Donald Trump and family attend Ivana Trump's funeral in New York City
Former President Donald Trump paid respects to his first wife, Ivana Trump, joining their three children Wednesday at a funeral Mass for the 1980s style icon and businesswoman who helped him build an empire that launched him to the presidency.
"A very sad day, but at the same time a celebration of a wonderful and beautiful life," the ex-president wrote on his social media platform, Truth Social, before heading to the funeral Mass.
"This will not be easy!!!" added Trump, who attended the service with his current wife, former first lady Melania Trump.
Donald and Ivana Trump's three children — Donald Jr., Ivanka and Eric — and their families followed Ivana's gold-colored coffin into St. Vincent Ferrer Roman Catholic Church on Manhattan's Upper East Side.
Tiffany Trump, the daughter of the former president and his second wife, Marla Maples, also attended the service, as did family friends including Jeanine Pirro, co-host of Fox News' "The Five," and Charles Kushner, a real estate developer and the father of Ivanka Trump's husband, Jared Kushner. Fashion designer Dennis Basso, a longtime friend of Ivana Trump's, was also among the mourners.

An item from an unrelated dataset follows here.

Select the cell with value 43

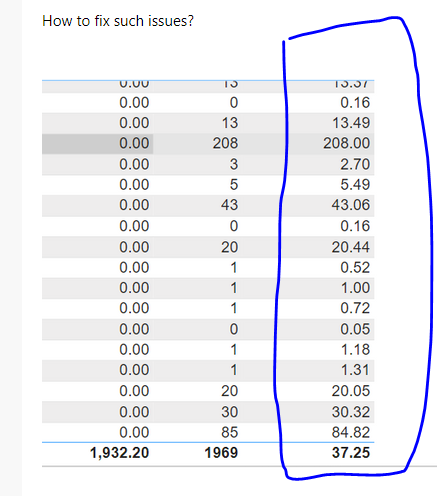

Trump's family announced Thursday that the 73-year-old had died at her Manhattan home. Authorities said the death was an accident, with blunt impact injuries to her torso as the cause.

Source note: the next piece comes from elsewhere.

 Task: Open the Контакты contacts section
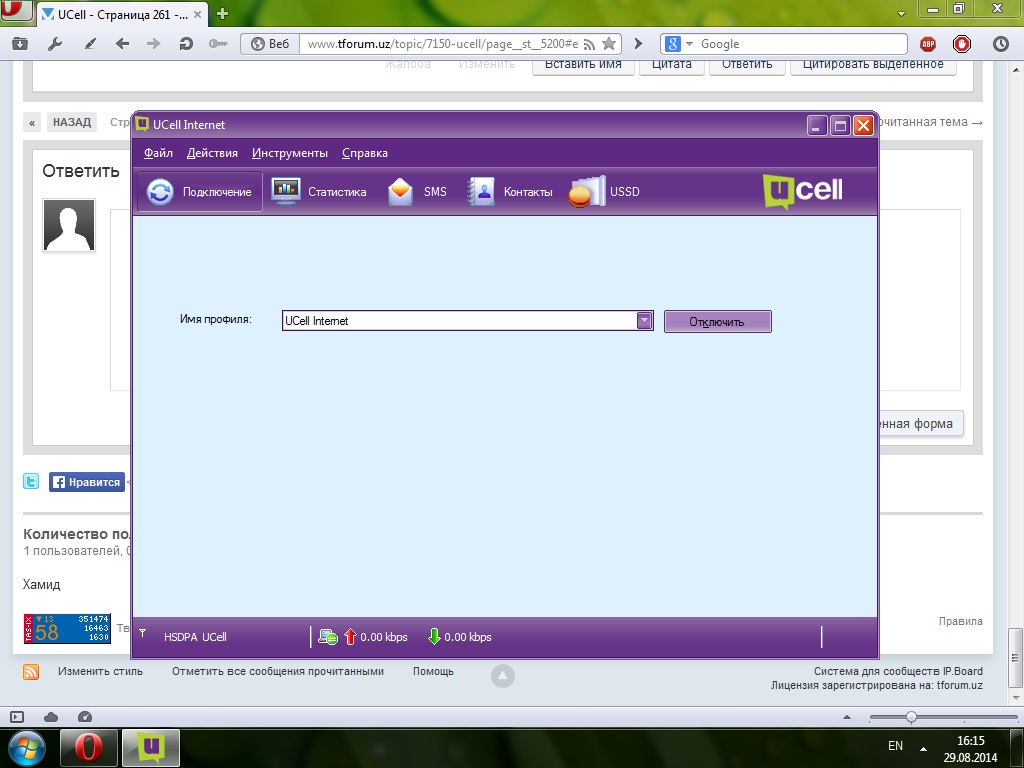pyautogui.click(x=510, y=192)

"We all want to remember Ivana as the vibrant, sociable person she was," longtime friend R. Couri Hay said before the service.
Ivana and Donald Trump met in the 1970s and were married from 1977 to 1992. In the 1980s, they were a power couple, and she became well known in her own right, instantly recognizable with her blond hair in an updo and her glamorous look.
Ivana Trump also took part in her husband's businesses, managing one of his Atlantic City casinos and picking out some of the design elements in New York City's Trump Tower.
Their very public divorce was ugly, but in recent years they were friendly. Ivana Trump was an enthusiastic supporter of Donald Trump's 2016 presidential campaign and said they spoke on a regular basis.
She told CBS "Sunday Morning" in 2017 that her former husband still sought her advice and that they spoke around once a week.
"He ask me about, 'Should I tweet? Should I not tweet?'" she said. "I said, 'I think you should tweet. It's a new way, a new technology. And if you want to get your words across rightly, without telling The New York Times, which is going to twist every single word of yours, this is how you get your message out.'"
She also told "Sunday Morning" that she had no desire to work in her ex-husband's administration while he was president.
"I was just offered to be American ambassador to Czech Republic. Donald told me. He said, 'Ivana, if you want it, I give it to you.' But I like my freedom," she said. "Why would I go and say bye-bye to Miami in the winter, bye-bye to Saint-Tropez in the summer, and bye-bye to spring and fall in New York? I have a perfect life."